La Russa alla Lega: sull'Afghanistan siete cinici

1' di lettura

Mentre la salma del caporal maggiore Tuccillo rientra in Italia, il ministro della Difesa critica il Carroccio: "Quando ci si avvale di una tragedia per sostenere che bisogna ritirarsi dalle missioni, quella tesi è pelosa". Gasparri: "Folklore"

Leggi i reportage di Sky.it sull'Afghanistan:
Ecco come i talebani piazzano gli ordigni su strada
24 ore nella base degli italiani prigionieri
Le piccole allieve senza volto

"Ridiscutere la presenza italiana in Afghanistan in relazione alla morte di un soldato è quanto di più cinico e inutile si possa fare".
Lo dice in un'intervista a Repubblica il ministro della Difesa Ignazio La Russa, mentre la salma dell'ultimo soldato italiano ucciso (il caporal maggiore gaetano Tuccillo) ritorna in Italia.
"Quando la Lega (che è tornata a criticare le missioni, ndr) o una parte della sinistra (non il Pd), si avvale di una tragedia per sostenere che bisogna ritirarsi dalle missioni, quella tesi è pelosa" aggiunge La Russa.
Tuttavia, prosegue, anche se il Carroccio ha "sempre criticato" le missioni estere non ha mai fatto mancare il proprio voto: "A me - dice La Russa - interessa che continuino a votare a favore dello stanziamento delle risorse.
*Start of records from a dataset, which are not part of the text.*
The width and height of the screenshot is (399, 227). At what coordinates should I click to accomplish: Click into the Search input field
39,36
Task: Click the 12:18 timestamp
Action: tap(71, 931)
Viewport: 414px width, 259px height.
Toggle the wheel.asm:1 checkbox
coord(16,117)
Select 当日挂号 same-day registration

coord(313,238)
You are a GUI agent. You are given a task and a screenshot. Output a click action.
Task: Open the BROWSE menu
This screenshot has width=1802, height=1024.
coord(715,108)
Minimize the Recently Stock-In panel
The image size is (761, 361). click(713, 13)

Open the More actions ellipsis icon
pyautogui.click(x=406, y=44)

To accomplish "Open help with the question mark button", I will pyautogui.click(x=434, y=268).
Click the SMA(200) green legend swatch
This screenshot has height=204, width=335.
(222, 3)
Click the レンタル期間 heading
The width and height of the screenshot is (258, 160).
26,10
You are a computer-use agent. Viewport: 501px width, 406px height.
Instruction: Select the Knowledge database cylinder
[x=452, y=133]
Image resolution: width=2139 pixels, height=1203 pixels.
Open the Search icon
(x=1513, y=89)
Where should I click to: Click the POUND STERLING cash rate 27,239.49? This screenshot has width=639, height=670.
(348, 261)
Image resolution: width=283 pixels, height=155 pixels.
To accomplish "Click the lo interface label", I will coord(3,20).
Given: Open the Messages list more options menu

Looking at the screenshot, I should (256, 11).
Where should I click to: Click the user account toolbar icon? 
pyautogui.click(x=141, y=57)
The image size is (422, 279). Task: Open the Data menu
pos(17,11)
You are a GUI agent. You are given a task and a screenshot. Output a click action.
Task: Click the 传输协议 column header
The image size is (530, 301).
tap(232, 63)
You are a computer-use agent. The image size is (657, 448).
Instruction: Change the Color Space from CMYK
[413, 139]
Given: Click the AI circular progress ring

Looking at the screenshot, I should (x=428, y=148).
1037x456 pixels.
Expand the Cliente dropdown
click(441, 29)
Non credo che mancheranno a questo impegno".

"Quando Bossi dice che dobbiamo continuare a ridurre il nostro contingente - precisa - non fa altro che anticipare propagandisticamente decisioni che sa che tutti vogliamo prendere. E cioè il ritiro graduale che comincerà alla fine dell'anno. Non ho acredine, ma rispetto e comprensione qualche volta ironica del tentativo di attribuirsi risultati che sa che arriveranno".
Il ministro spiega che mercoledì 6 luglio presenterà a premier e capo dello Stato "il progetto delle risorse per le missioni".
Il suo obiettivo "è destinare 30, 40 milioni di più di quello che è costato il semestre scorso, quando non c'erano i costi libici. Erano 680 milioni i primi sei mesi, con poco più di 700 concluderemo l'anno".

E sullo stesso tema interviene sul Corriere della Sera anche il capogruppo del Pd al Senato Gasparri: "Teniamo conto che d'estate ci sono le feste popolari di partito e che i leader parlano la sera tardi. Ogni estate la Lega fa affermazioni forti. Bisogna destagionalizzare, depurare le frasi dal folklore".